The weekend and the days to follow promise to be full of reports and opinions on one major event: the wedding of Prince Harry to Meghan Markle. As for every royal wedding, commemorative china and a high-street version of the future princess’ engagement ring are immediately available.
Royal weddings also set trends: wedding dresses, hats and accessories reflect regal tastes; food and drink trends emerge based on menu choices; and copycat colour themes and styles will set the subject matter for the next few issues of bridal magazines.
Looking back to 1981, the influences on wedding trends that the wedding of Prince Charles to Lady Diana Spencer exerted (that dress, that veil) look dated, and are unlikely to be followed by our modern brides, but once it was the height of fashion.
We take a look at three extreme examples of wedding essentials that may, or may not, set trends themselves.
The Bride’s Dress
Thelma Madine became a household name thanks to her big fat gypsy dresses for Channel 4’s documentary of traveller weddings. Her gowns are known for catering to the travelling community’s preference for decorative dresses, and she’s incorporated buckets of bling and even glow-in-the-dark lights into her designs. She’s created flashing bodices and 20ft long veils. Her most extreme dress could well be the 25st dress she created for a 16 year old traveller bride in 2006. At eight feet wide, it couldn’t fit through the church doors. It took eight hours to dress the bride and is rumoured to have cost more than £15,000. The train was more than 60 feet long and was so heavy the bridge had to be pushed up the aisle, although this doesn’t seem so extreme when you consider that the longest wedding dress train was recorded as 1.86 miles long, in Bucharest, Romania in March 2012.
The wedding party
Choosing who will accompany you up the aisle is fraught with politics, as is your guest list. Jill Stapleton avoided showing favouratism in 2010 when she asked all 110 of her dance students to serve as bridesmaids at her wedding. Suresh Joachim from Mississauga eschewed the traditional maximum of two groomsmen, opting for 47 ushers at his wedding to wife Crista. In September 1995, Jayalalitha Jayaram, former chief minister and movie star, hosted a reception for more than 150,000 guests at her foster son’s wedding in Madras, India. Reported to have cost in excess of 750 million rupees (more than £8million), the 3-mile drive from the temple to the reception was strewn with rose petals and lined with 600 Grecian columns and models of ancient Indian princes in erotic poses.
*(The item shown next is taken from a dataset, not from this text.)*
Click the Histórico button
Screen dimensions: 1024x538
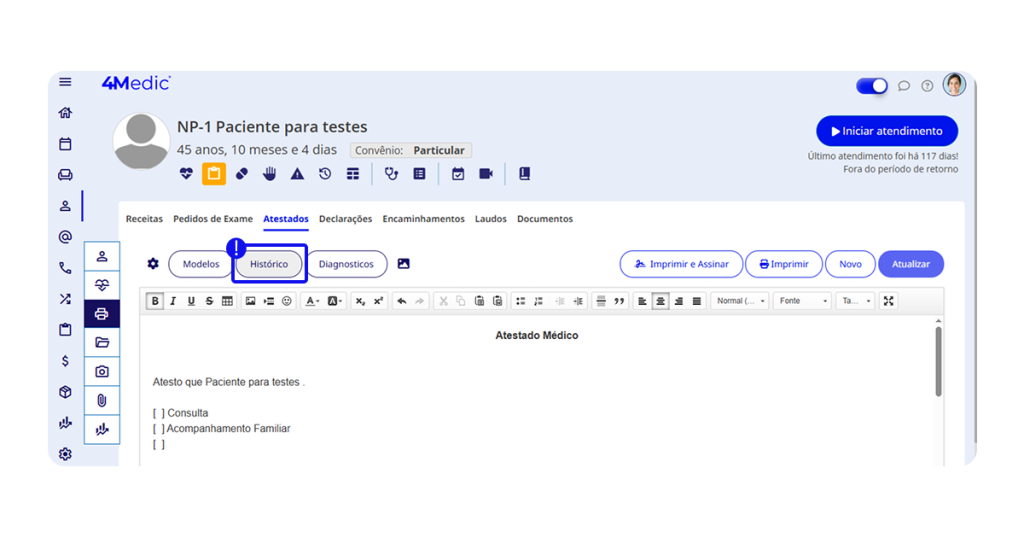point(269,264)
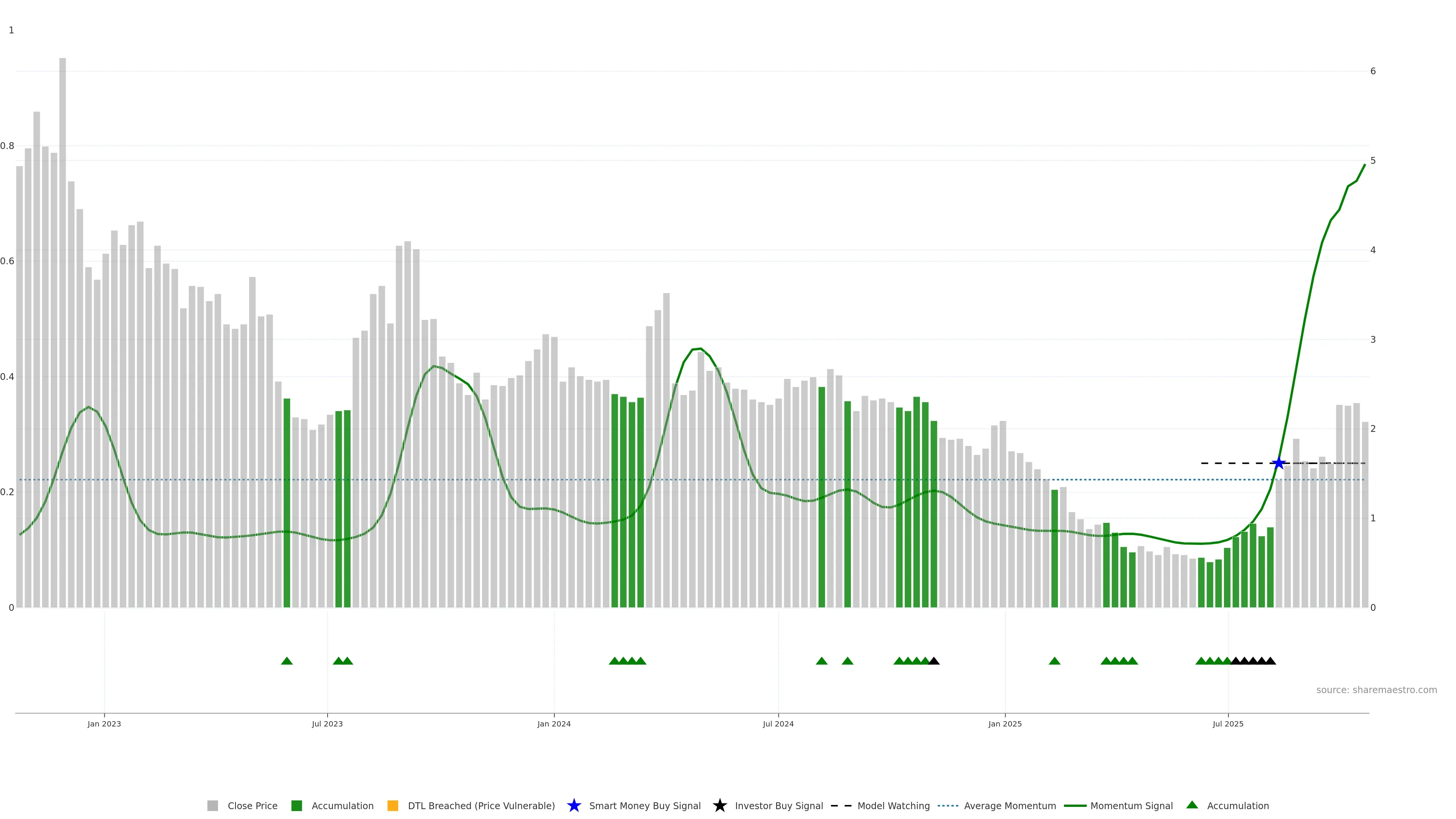
Task: Click the Jul 2025 axis label
Action: point(1228,724)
Cakes have moved a long way from the traditional three-tier. Different styles of wedding cake include characters, such as the unicorn carousel, which took 160 hours to make, serves 400 and costs £3,250 (tattooedbakers.com). Awe-inspiring towers feature layer upon layer of cake, and the Chandelier trend has several layers suspended, in an inversion of the traditional tiered cake.
Cakes are no longer just a choice between sponge or fruit. Cheeses, cheesecakes, savoury cakes and pork pies are all modern versions of the nuptial cake that are being chosen with more frequency.
The largest wedding cake had only seven tiers, but each tier required two forklift trucks to lift. It was made by a 57-strong team of chefs and pastry artisans at the Mohegan Sun Hotel and Casino in Connecticut. The cake would have fed 59,000 people, and at a weight of 6.818 tonnes it was as heavy as a bull elephant.
The longest marriage lasted 86 years, 9 months and 16 days, from 13 May 1924 until 27 February 2011, when the groom Herbert Fisher died. For Herbert and his wife Zelmyra, it really was until death do us part and their years of marriage give us hope that, where there are weddings, there are promises and hopes of happy ever after.
Congratulations to our very own happy couple – Harry and Meghan!